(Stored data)
- - -
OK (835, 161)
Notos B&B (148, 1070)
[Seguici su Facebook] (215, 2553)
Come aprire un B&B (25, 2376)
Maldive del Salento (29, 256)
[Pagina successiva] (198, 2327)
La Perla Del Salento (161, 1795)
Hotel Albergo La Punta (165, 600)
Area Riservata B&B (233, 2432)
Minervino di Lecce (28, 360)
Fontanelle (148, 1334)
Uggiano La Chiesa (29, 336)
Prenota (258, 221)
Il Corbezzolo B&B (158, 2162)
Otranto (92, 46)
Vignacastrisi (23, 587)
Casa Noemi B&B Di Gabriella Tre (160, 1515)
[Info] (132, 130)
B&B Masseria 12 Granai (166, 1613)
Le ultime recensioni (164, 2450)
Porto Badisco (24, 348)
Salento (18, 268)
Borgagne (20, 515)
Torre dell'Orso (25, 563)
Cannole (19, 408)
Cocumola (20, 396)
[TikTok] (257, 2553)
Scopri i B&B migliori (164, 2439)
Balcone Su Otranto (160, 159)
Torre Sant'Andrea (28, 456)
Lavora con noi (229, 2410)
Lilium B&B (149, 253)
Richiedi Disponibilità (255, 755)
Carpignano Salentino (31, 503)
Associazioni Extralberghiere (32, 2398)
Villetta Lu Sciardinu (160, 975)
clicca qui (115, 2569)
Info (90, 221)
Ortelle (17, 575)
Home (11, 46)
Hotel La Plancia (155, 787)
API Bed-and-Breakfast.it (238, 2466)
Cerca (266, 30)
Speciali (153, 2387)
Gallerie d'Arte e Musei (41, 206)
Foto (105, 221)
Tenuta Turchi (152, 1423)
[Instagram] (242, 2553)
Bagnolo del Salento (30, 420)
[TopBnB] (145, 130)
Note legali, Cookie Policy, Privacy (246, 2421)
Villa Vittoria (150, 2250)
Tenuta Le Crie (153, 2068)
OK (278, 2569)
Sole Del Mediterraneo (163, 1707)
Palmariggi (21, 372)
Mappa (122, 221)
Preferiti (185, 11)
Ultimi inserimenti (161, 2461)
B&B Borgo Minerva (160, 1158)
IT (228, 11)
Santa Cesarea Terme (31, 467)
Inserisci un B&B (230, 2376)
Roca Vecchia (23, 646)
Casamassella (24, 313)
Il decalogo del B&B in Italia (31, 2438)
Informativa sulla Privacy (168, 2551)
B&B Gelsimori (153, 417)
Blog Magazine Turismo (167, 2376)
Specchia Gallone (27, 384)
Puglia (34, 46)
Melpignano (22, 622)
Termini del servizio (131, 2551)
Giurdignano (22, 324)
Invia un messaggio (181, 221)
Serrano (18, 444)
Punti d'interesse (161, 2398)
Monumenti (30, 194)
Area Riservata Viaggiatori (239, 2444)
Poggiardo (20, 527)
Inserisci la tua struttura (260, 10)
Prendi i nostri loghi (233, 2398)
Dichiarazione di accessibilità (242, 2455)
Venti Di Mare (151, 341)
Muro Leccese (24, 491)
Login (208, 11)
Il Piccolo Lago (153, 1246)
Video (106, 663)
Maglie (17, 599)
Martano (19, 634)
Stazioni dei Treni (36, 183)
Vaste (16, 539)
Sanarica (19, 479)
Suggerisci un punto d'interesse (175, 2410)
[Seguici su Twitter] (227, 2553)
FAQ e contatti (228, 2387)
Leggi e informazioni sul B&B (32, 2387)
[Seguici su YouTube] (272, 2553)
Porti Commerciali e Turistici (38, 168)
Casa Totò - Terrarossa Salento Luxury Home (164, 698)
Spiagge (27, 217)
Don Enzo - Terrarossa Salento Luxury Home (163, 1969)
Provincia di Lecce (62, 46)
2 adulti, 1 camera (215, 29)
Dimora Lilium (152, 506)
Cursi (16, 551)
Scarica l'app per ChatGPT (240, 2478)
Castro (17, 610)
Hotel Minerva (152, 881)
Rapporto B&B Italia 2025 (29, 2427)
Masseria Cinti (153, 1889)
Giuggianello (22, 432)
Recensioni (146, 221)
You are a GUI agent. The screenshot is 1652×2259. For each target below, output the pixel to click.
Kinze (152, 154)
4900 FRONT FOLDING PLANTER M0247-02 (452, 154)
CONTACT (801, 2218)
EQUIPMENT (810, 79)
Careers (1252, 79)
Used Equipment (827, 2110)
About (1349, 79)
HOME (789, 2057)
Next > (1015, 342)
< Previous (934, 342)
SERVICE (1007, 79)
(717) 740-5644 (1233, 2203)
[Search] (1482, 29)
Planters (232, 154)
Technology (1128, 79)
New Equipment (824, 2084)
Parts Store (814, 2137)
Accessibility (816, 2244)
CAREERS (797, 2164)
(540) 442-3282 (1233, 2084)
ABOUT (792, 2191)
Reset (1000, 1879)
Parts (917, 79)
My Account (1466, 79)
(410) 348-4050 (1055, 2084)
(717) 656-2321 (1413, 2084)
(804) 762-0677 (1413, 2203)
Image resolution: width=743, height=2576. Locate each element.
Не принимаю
- - -
*Exercise requirements*: The lines above starting at the one that contains "[Pagina successiva] (198, 2327)" and ending at the one that contains "Mappa (122, 221)" must be transcribed exactly, and no other lines may appear.

*Task output*:
[Pagina successiva] (198, 2327)
La Perla Del Salento (161, 1795)
Hotel Albergo La Punta (165, 600)
Area Riservata B&B (233, 2432)
Minervino di Lecce (28, 360)
Fontanelle (148, 1334)
Uggiano La Chiesa (29, 336)
Prenota (258, 221)
Il Corbezzolo B&B (158, 2162)
Otranto (92, 46)
Vignacastrisi (23, 587)
Casa Noemi B&B Di Gabriella Tre (160, 1515)
[Info] (132, 130)
B&B Masseria 12 Granai (166, 1613)
Le ultime recensioni (164, 2450)
Porto Badisco (24, 348)
Salento (18, 268)
Borgagne (20, 515)
Torre dell'Orso (25, 563)
Cannole (19, 408)
Cocumola (20, 396)
[TikTok] (257, 2553)
Scopri i B&B migliori (164, 2439)
Balcone Su Otranto (160, 159)
Torre Sant'Andrea (28, 456)
Lavora con noi (229, 2410)
Lilium B&B (149, 253)
Richiedi Disponibilità (255, 755)
Carpignano Salentino (31, 503)
Associazioni Extralberghiere (32, 2398)
Villetta Lu Sciardinu (160, 975)
clicca qui (115, 2569)
Info (90, 221)
Ortelle (17, 575)
Home (11, 46)
Hotel La Plancia (155, 787)
API Bed-and-Breakfast.it (238, 2466)
Cerca (266, 30)
Speciali (153, 2387)
Gallerie d'Arte e Musei (41, 206)
Foto (105, 221)
Tenuta Turchi (152, 1423)
[Instagram] (242, 2553)
Bagnolo del Salento (30, 420)
[TopBnB] (145, 130)
Note legali, Cookie Policy, Privacy (246, 2421)
Villa Vittoria (150, 2250)
Tenuta Le Crie (153, 2068)
OK (278, 2569)
Sole Del Mediterraneo (163, 1707)
Palmariggi (21, 372)
Mappa (122, 221)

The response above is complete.